Hi Chris,
If we look at Annex 1 of ITU-R BT.2100, then we can see that any form of Display Light needs to have had an OOTF applied (either in the camera/post-processing or display) and that applying the inverse OETF takes you from a non-linear signal to what is called in BT.2100 “Scene-light”. This is similar to AMPAS ACES.
As the scene light may have artistic controls applied, perhaps “quasi-scene light”, “artistically adjusted scene-light” or “linear camera sensor-referred” may be a better choice?
Simon
Simon Thompson
Senior R&D Engineer
BBC Research & Development
From: Christopher Cameron <ccameron@google.com>
Sent: 16 March 2021 18:56
To: Simon Thompson-NM <Simon.Thompson2@bbc.co.uk>
Cc: Lars Borg <borg@adobe.com>; public-colorweb@w3.org; Pierre-Anthony Lemieux <pal@sandflow.com>
Subject: Re: Proposal for HTMLCanvasElement HDR compositing modes
On Tue, Mar 16, 2021 at 5:09 AM Simon Thompson-NM <Simon.Thompson2@bbc.co.uk<mailto:Simon.Thompson2@bbc.co.uk>> wrote:
Hi all,
If the definitions are changed from those published by the ITU, then there’s a great risk of confusion.

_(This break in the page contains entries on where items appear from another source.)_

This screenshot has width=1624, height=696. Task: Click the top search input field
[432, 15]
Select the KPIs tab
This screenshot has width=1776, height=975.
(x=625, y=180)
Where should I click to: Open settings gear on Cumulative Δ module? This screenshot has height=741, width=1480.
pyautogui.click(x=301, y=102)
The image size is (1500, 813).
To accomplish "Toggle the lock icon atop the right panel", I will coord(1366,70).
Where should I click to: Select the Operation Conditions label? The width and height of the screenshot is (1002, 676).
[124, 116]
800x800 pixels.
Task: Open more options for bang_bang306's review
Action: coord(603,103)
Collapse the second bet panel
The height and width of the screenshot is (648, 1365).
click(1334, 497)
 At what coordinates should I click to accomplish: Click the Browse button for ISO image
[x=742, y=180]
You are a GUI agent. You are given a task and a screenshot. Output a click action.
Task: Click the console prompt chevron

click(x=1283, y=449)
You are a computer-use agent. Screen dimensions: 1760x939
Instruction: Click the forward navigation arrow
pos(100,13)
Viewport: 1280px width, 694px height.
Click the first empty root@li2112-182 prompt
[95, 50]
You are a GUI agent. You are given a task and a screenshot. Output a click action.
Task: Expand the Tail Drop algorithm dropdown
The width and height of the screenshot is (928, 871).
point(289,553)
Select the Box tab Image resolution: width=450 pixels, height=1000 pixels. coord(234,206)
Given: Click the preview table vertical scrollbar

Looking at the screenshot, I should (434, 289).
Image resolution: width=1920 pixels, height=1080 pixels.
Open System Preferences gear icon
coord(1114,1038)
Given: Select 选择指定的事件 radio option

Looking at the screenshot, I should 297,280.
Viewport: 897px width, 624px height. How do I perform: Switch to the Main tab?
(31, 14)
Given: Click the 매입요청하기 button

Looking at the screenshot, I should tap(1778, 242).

You would have a document referencing and defining how a video standard should be implemented using different terminology to the video standard itself.
The definitions are agreed at ITU and if a change is needed, then an ITU liaison to the relevant group should be made.
Please provide a link to where the ITU provides a succinct, universal, and precise definition of the terms used in the document so that we can ensure that the definitions are precisely the same.